Encontros de poder no campo missionário na vida de Bonifácio

Chun Chung
série Meditações missionárias

DIA 10 – Leia: 1 Reis 18:19-39

1. Por que o culto ao deus Baal foi estabelecido tão facilmente em Israel de acordo com o verso 21?
2. Como Elias, que foi um mero homem (Tiago 5.17), sabia que iria sair vitorioso?
3. Os profetas de Baal foram tolos ao aceitar o desafio nos termos de Elias? Eles tinham esperança que iria cair fogo do céu no seu altar?
4. Quais atributos e limitações humanas Elias usa para zombar de Baal?
5. Por que as 12 pedras no altar são significativas no contexto?
6. A quem é dada a glória e o crédito pela vitória no verso 36?
7. Qual foi a finalidade de todo esse evento no monte Carmelo?
8. Qual outra lição no texto você tira para sua vida?

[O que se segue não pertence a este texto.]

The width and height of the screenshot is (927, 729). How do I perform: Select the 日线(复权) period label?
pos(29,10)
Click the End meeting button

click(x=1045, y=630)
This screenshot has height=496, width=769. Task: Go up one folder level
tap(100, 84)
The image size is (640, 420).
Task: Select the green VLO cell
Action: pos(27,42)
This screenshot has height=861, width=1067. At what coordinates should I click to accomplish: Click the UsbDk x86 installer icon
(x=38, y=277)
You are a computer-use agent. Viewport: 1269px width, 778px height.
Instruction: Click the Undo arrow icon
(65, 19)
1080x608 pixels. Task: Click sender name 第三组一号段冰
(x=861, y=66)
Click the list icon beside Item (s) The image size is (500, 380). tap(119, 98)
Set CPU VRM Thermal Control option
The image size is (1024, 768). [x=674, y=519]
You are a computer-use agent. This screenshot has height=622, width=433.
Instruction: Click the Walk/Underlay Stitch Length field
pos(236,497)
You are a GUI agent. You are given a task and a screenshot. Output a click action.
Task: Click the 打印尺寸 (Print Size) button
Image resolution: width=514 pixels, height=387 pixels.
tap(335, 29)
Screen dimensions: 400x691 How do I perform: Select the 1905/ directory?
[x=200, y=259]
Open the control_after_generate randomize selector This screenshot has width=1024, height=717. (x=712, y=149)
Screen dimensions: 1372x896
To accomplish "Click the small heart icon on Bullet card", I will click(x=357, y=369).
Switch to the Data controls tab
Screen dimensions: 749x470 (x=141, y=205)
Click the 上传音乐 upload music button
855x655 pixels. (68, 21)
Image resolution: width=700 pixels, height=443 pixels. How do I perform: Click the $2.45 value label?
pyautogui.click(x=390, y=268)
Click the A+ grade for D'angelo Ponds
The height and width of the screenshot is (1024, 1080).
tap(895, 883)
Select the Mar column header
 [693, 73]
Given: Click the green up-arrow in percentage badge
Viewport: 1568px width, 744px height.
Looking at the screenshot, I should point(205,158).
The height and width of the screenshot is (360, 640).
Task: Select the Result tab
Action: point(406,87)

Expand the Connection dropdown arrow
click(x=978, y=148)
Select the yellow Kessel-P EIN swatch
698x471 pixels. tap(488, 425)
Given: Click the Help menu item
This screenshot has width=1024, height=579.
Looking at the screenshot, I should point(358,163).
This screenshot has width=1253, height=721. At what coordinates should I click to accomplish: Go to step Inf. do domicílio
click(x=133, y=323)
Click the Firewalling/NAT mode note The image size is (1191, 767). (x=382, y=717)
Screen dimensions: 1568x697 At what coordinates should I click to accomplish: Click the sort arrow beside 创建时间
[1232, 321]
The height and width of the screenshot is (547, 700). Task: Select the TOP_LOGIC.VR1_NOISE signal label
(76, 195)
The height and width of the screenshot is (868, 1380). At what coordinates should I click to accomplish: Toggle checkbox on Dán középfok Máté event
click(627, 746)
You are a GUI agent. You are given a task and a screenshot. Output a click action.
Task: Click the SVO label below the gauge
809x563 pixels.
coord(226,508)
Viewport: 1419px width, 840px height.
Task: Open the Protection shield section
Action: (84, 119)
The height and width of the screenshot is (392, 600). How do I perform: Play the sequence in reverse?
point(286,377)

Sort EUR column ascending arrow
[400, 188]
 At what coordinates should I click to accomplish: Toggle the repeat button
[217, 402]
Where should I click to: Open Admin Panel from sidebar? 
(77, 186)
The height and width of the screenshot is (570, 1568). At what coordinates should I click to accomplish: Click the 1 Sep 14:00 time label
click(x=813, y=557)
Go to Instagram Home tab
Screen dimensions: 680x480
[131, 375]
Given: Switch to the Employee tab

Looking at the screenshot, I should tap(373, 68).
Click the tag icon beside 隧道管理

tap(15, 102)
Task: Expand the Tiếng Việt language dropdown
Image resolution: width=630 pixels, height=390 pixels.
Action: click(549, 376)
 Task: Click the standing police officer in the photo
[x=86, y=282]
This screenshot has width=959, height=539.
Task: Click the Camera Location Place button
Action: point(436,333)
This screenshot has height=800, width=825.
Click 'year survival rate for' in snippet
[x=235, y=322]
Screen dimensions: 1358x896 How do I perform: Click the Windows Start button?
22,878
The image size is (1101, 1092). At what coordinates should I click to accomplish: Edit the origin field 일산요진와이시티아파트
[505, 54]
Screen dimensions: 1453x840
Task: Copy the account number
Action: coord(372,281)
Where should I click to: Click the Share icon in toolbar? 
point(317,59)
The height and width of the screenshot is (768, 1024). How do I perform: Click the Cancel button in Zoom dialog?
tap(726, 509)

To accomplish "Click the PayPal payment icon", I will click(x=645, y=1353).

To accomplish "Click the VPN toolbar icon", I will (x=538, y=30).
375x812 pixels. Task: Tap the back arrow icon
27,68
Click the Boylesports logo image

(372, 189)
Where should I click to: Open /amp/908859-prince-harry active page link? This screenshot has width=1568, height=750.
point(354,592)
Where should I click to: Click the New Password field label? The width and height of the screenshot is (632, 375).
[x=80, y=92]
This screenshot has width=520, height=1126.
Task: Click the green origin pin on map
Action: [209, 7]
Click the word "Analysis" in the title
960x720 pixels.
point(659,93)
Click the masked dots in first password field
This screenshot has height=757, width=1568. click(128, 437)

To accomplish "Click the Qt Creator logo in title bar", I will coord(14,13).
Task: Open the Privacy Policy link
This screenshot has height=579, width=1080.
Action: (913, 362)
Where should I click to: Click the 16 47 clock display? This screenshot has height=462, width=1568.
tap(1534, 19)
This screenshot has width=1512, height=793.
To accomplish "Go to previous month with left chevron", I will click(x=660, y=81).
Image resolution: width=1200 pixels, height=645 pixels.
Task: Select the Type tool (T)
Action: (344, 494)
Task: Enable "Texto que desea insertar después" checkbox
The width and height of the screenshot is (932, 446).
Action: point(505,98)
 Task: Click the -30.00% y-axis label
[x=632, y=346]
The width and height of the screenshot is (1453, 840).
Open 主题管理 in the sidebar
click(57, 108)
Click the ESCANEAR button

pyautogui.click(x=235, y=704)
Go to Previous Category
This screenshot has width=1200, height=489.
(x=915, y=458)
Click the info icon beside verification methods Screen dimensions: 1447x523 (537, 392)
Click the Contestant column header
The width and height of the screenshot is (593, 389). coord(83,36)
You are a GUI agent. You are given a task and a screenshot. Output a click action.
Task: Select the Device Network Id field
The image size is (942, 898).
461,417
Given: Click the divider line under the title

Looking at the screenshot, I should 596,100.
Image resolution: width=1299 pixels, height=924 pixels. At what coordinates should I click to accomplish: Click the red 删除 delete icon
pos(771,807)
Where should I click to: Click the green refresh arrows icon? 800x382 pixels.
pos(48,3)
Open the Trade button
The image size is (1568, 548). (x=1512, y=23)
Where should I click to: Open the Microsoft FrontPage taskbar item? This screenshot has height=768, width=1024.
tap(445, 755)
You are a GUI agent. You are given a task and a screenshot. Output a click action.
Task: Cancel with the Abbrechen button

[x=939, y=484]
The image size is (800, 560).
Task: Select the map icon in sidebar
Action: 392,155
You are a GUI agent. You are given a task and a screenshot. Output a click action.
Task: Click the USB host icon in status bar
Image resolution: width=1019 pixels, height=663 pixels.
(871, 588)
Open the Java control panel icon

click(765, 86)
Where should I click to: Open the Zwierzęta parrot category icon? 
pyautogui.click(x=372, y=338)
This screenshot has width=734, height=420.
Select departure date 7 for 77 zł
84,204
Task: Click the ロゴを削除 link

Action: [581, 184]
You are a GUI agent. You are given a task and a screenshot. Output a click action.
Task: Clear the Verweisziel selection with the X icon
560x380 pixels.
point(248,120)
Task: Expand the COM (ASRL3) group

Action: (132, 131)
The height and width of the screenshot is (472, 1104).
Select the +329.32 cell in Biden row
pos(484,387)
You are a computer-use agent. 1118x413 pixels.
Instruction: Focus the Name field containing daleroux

Invariavelmente, em todos os lugares onde chega um missionário, ele encontra uma religião local com suas divindades, práticas e liderança religiosa. Cedo ou tarde o confronto direto contra esses sistemas será inevitável. Coragem e ousadia encharcados pela oração e jejum são necessários nesses encontros de poder. O confronto entre Elias e os profetas de Baal é a epítome bíblica de uma realidade muito comum na linha de frente da expansão do reino de Cristo. Por detrás de sistemas e tradições religiosas humanamente criadas estão poderes demoníacos que operam sinais e prodígios, mas que no final acabam escravizando as pessoas sob seu domínio. O culto a Baal, o deus da fertilidade, era um dos mais poderosos sistema que o mundo antigo já conheceu e na época do rei Acabe, Israel que vinha flertando com este ídolo há muitos anos, pela primeira vez adotava este sistema como a religião oficial.
Para que o encontro de poder entre Baal e Yahweh ocorresse, todo um cenário é preparado. Durante 3 anos não chove em Israel como um ato de juízo divino e com isso o deus da fertilidade e chuvas é completamente desmoralizado. Finalmente, todo o povo é convocado para testemunharem aquele momento crucial. Jezabel não fez questão de comparecer ao Monte Carmelo porque na pior das hipóteses ela também seria morta pela multidão com os demais profetas de Baal.
Bonifácio foi um bispo missionário cristão que viveu do ano 675 a 754 A.D. e escolheu as tribos germânicas para levar as boas novas. O evento mais marcante do seu ministério foi quando ele propôs um desafio em um local considerado sagrado e habitação de deuses pelos pagãos. No local havia uma grande e antiga árvore conhecida como o Carvalho de Thor. Bonifácio desafiou-os dizendo que o deus trovão deles o impediria se tentasse cortar a árvore. Em meio a gritarias e maldições proferidas pelos pagãos, Bonifácio começou a golpear a machadadas o Carvalho de Thor para o desespero dos que assistiam a cena inertes e sem reação. Logo os xingamentos e ofensas passaram a brados de louvor a Deus. A madeira do carvalho foi usada para se construir uma capela que se tornaria o monastério de Fritzlar. Em sua vida tentou reformar muitas práticas ilegítimas da Igreja Católica e trabalhou para evangelizar milhares de pagãos na região onde hoje se encontra a Alemanha.